Obviously given the concept of the curvature of space there is little practical distinction between "in flight" and vacuum fluctuations. Or needn't be. My point is the visualization of light being created "in flight" is a red herring.
If particles of matter follow laws that govern them, then the odds are not statistically absurd. When space expanded hydrogen would be the first element to be made. As it gathered together it would heat up when the mass became too much, and fusion would happen, which would make more elements. Then when the star explodes (supernova) even more heavier elements would form. I don't really understand how you can think the odds of what we observe are so small. With the laws God made, what we observe in the universe would inevitably follow the big bang, it's not a statictical anomoly.
Well the guys with the nobel prizes say that heavy elements and indeed the components of life were extremely unlikely byproducts. The precise tuning of the vacuum energy was itself enormously unlikely.

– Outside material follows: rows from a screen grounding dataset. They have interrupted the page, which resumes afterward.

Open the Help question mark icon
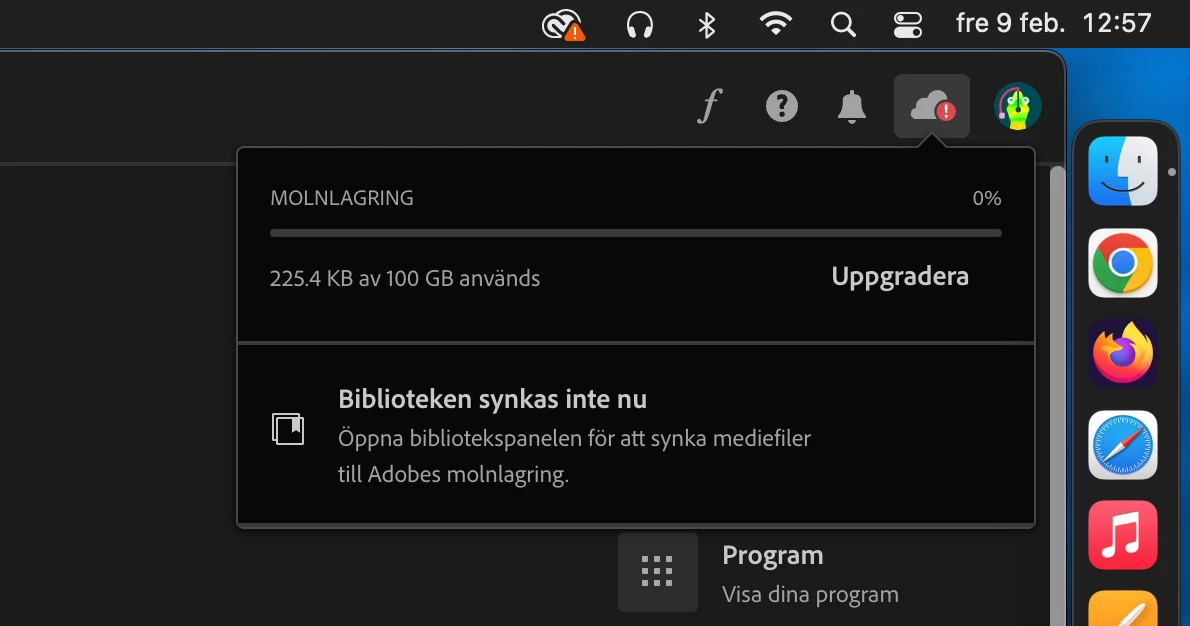Screen dimensions: 1190x626 [x=782, y=106]
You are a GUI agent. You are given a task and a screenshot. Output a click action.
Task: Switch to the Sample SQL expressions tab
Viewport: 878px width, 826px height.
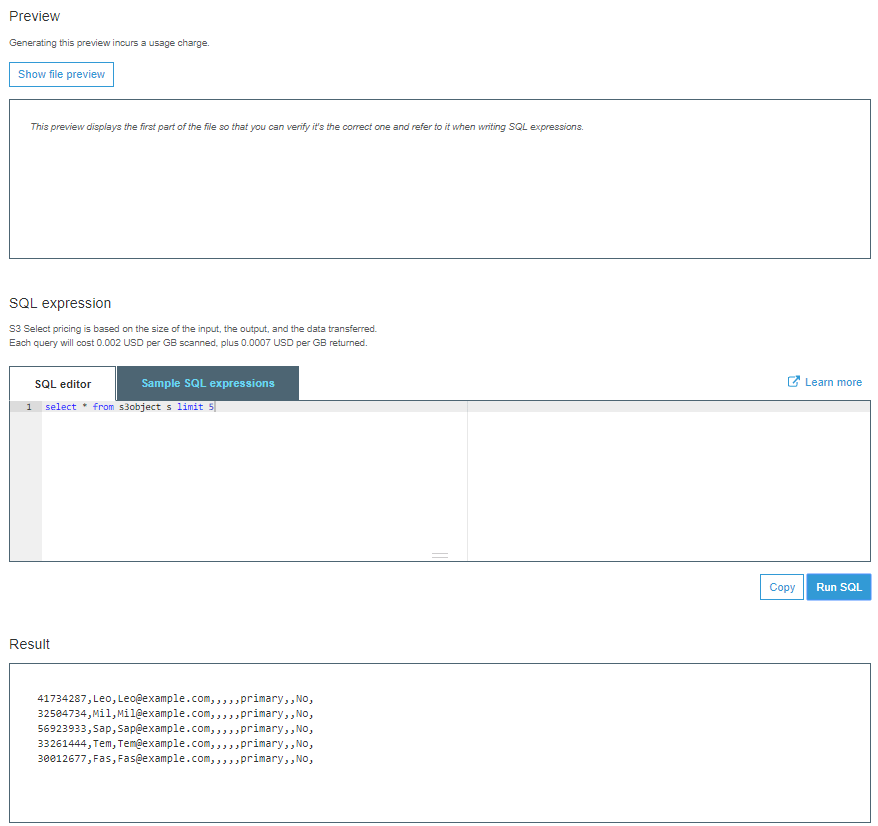(207, 383)
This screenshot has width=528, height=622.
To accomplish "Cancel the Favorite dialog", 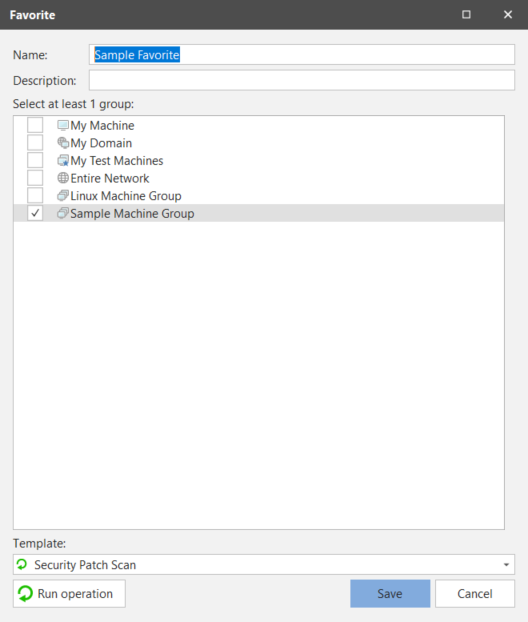I will tap(475, 593).

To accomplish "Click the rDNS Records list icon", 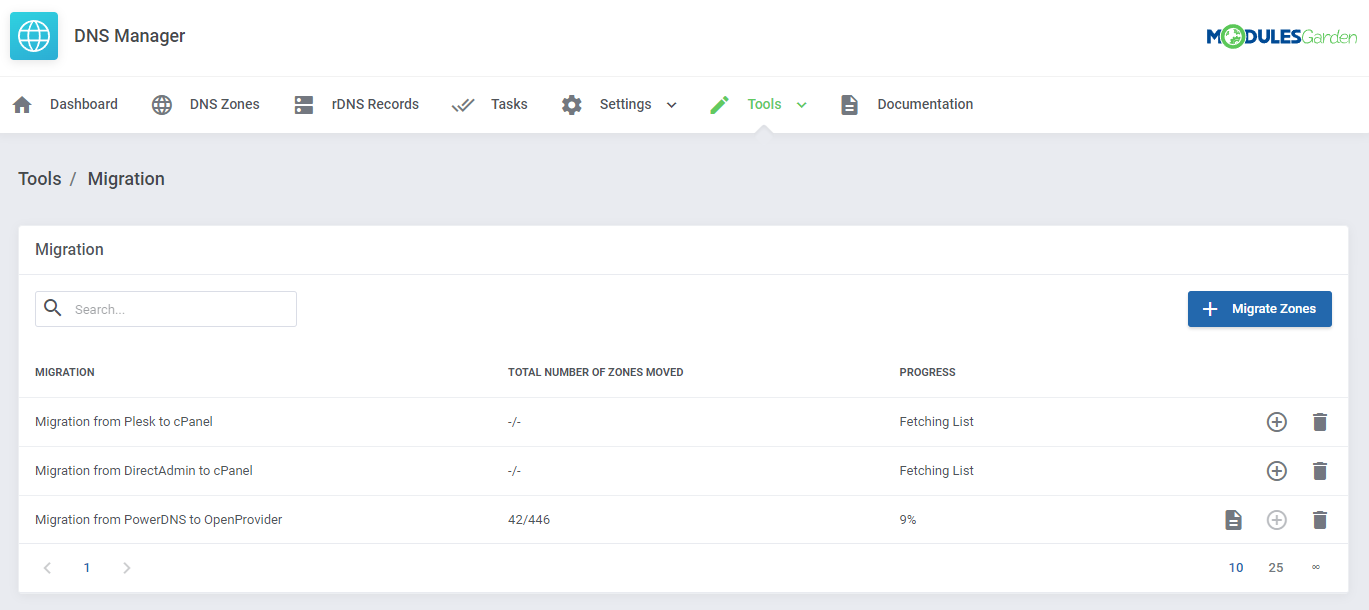I will pyautogui.click(x=303, y=103).
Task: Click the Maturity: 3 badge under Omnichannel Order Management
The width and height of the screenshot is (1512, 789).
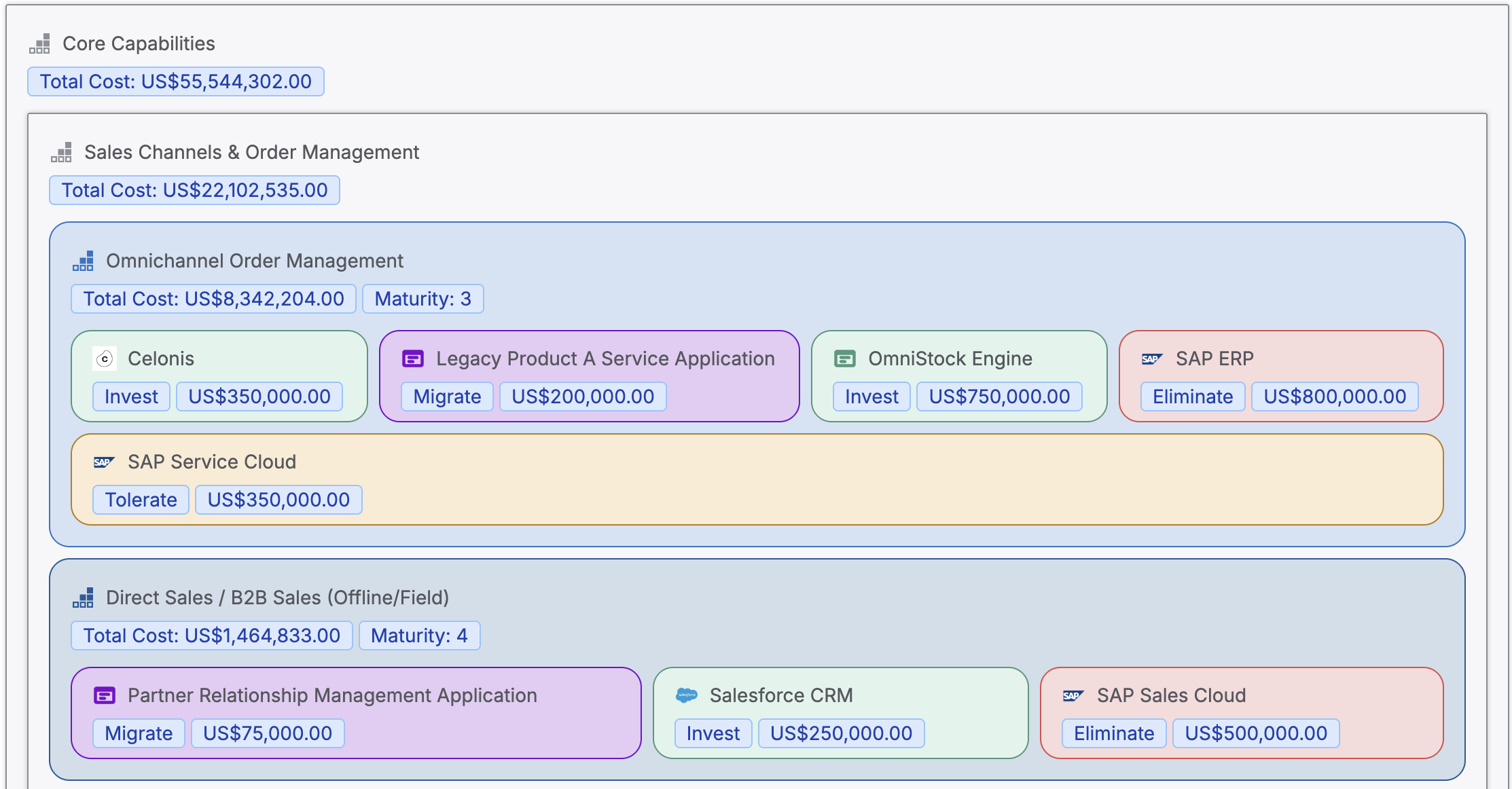Action: (x=422, y=299)
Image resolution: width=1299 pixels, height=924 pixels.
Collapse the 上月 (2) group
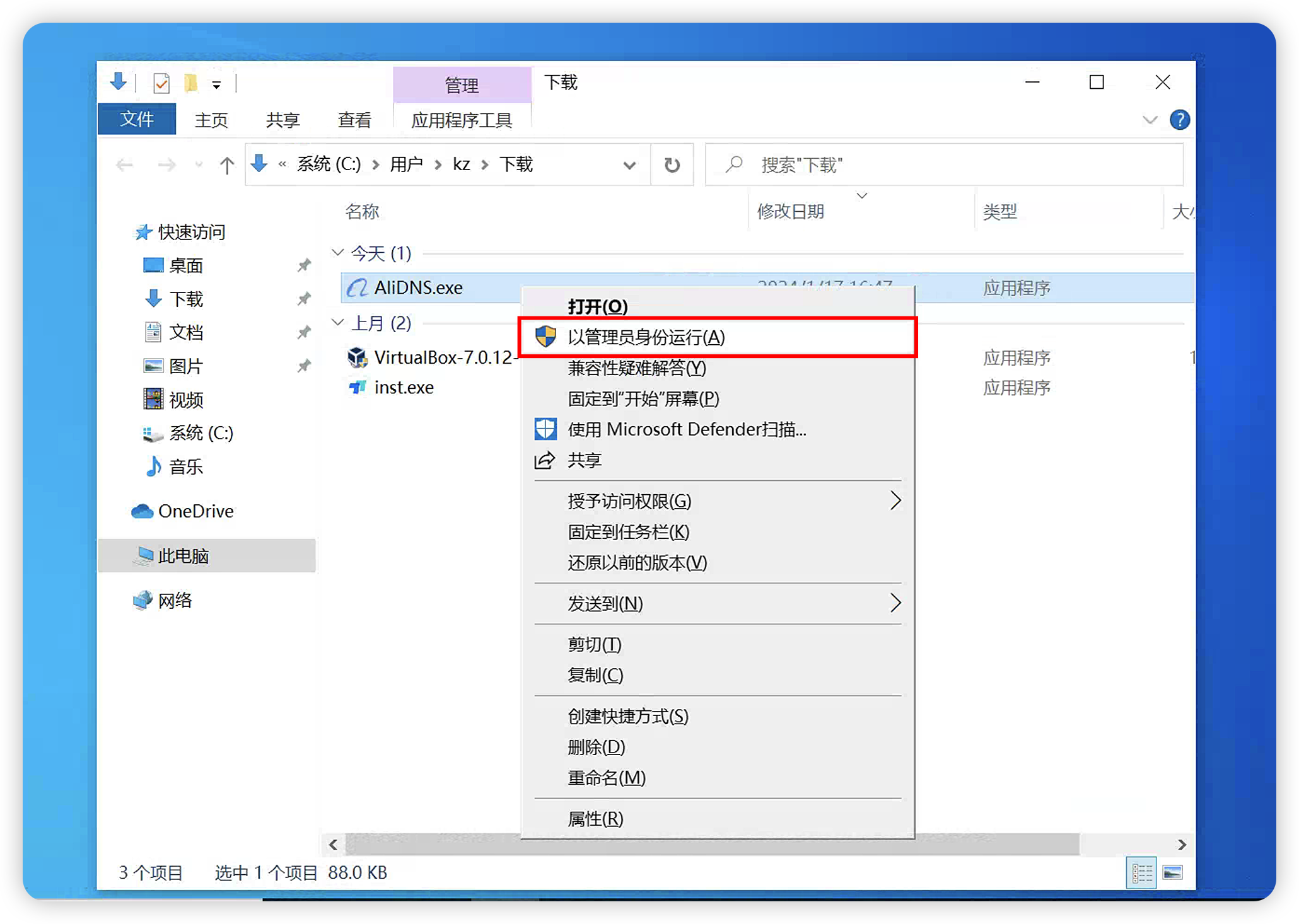tap(338, 323)
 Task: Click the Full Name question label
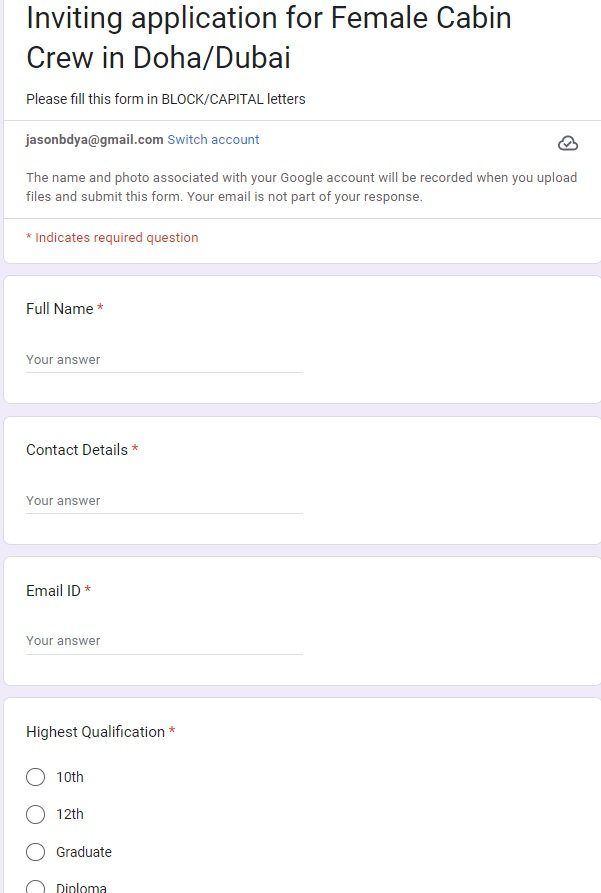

As the debate goes, because you have cosmic background radiation you can overlook the other problems with how we get from Big Bang to here. There are lots of other explanation for CBR -- so it doesn't solve your probability issue. Where we part company is on the question of whether looking backward through the improbabilities tells us the likelihood of the supposed origin event. \
As the argument goes, one "probability" is enough so that the looking backward problem (through improbable events) is no problem at all. That's rather circular of course.
One of the funny things about it is that the something from nothing idea (or something from something extremely exotic and barely knowable) works pretty well in a couple of other models. The Russ Humphries white hole thing is not really all that radically different -- particularly if we are working with enormous improbability.
Is this what needs to be done with evolution for some ppl to get it?
Perhaps a theme based cartoon with Princess Ponies might be persuasive. Instead of Rainbow land, you could have evolution land.
There are some noncreationist scientists with respectible jobs who think Big Bang just doesn't work. So its a minority? So what?